We haven't gotten to that point here, and I really doubt I ever would.
I kind of like this independently-wealthy lifestyle. We putter around...well, Bill putters around; I'm still slaving from sun-up to sun-down doing laundry, meals, prepping for school, working on setting up the school room, etc...so there's puttering going on with perhaps one main job on the to-do list. On Wednesday, Bill mowed our small backyard. Having accomplished his one hour chore for the day, he was free to indulge in one of the very few types of foreign beer sold at the nearby Class VI confident that his paycheck would be directly deposited into his account twice each month as normal.
And even though I'm slaving, slaving I tell you, all day long, he's there to fetch juice refills and supervise proper dietary rules regarding lunch time meals and give Petey high-fives for a successful trip to the potty...all so I can sit at the computer and
Being an imperfect wife, there are still things about him that irritate me. But I think I have a daily time limit on how much this happens...maybe an hour a day after which my "annoyance meter" is maxed out and he just doesn't bother me any more. So, six months ago that hour of irritation was concentrated in only two or three hours of contact, it is now diluted by sixteen or more hours of time, most of which are quite pleasant.
I especially appreciate his presence this week as we began swimming lessons for the kids. Three are in the first time slot and one is in the second time slot which would normally mean a half hour or so of waiting time for everybody and over an hour for Pete. As long as I bring snacks and some books, that really isn't a big deal, but it's been nice not having to deal with impatient children. I drive over with the three, Bill walks over a bit later with Pete and Fritz, I leave with four, and Bill walks Fritz home when he's done. Very nice.
I can go to the grocery store at any old time. I can spend an hour in the basement doing laundry or sorting toys and school supplies while his attentive ear is on the main level of the house and he can check on the kids playing outside. I can take a shower with no interruptions. And if it weren't oppressively hot, I could take a walk in the middle of the day when I opt to sleep in.
Yes, I could get used to this.
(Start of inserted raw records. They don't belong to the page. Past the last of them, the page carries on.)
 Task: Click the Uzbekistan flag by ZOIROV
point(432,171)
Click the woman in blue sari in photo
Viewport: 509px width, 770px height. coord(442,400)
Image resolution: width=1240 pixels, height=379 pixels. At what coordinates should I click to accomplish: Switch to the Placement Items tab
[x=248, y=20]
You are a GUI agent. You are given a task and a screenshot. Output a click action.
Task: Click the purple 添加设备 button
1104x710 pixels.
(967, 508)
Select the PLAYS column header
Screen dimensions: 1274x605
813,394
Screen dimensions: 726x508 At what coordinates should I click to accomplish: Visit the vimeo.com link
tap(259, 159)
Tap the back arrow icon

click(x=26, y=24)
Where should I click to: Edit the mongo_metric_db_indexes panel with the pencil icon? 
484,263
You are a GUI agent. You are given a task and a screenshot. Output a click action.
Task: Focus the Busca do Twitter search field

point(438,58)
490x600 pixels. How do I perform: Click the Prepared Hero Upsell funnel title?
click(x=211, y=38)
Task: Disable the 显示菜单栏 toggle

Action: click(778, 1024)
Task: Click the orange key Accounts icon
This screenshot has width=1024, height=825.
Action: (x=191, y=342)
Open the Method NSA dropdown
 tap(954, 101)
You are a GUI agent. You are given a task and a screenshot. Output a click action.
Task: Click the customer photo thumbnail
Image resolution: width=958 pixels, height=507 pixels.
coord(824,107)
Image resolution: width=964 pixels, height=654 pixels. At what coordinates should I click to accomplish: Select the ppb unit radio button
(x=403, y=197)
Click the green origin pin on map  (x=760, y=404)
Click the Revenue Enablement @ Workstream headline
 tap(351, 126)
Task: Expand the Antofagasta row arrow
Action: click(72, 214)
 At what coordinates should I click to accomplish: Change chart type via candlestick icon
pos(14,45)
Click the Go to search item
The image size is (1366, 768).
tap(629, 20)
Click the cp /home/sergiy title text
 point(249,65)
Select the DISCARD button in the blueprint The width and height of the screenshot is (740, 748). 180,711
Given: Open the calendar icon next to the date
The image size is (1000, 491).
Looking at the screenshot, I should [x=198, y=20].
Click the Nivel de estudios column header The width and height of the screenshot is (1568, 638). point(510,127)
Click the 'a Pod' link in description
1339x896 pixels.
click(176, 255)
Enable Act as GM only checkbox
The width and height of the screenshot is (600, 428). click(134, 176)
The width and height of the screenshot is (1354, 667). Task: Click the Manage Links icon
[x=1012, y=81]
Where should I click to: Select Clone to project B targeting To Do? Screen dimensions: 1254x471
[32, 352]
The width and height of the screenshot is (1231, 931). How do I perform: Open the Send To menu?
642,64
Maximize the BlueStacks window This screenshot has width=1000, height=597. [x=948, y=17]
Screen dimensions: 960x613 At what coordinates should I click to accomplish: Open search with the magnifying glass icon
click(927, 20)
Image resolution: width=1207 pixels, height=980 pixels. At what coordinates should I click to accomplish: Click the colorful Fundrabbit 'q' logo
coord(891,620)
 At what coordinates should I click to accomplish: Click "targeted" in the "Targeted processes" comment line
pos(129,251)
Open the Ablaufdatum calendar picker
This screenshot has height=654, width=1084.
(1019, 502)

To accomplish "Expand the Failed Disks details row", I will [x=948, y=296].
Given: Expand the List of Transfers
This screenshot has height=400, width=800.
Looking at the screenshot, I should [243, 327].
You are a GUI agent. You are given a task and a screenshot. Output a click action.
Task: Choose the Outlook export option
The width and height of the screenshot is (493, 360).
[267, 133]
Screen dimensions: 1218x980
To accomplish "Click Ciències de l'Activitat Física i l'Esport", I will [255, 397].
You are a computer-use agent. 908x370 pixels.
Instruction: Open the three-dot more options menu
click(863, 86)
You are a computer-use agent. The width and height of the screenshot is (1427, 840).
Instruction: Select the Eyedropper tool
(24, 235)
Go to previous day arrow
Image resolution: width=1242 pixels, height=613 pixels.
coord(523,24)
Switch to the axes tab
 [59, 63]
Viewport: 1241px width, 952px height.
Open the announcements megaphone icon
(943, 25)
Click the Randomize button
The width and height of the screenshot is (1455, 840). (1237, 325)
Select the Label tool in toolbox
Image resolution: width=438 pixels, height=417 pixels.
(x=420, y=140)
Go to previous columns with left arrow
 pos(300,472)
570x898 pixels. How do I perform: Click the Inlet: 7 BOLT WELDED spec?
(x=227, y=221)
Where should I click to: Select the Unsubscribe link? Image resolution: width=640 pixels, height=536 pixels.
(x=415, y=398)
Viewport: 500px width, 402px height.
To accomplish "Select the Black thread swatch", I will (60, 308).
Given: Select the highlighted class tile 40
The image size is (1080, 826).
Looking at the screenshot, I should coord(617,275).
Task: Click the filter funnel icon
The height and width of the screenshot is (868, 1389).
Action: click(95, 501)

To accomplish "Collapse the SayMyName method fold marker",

In fact, I think I have. Thank goodness he starts next week off slowly - only three days of activities and two of them are half days. This will give me a chance to ease back into the real world: the one where money doesn't just appear as if by magic in the bank account. The one where I haul five kids and a big belly shopping for groceries, or to the orthodontist, to to the pool for lessons.
I'm okay with this. I'd really like to win the lottery, but barring that improbability, I'll happily embrace my former life as the Center of the Universe for five little children, even if that title comes with a host of other titles like Sole Juice Pourer, The Only One Capable of Cutting Pancakes, and Ultimate Solace for Injuries.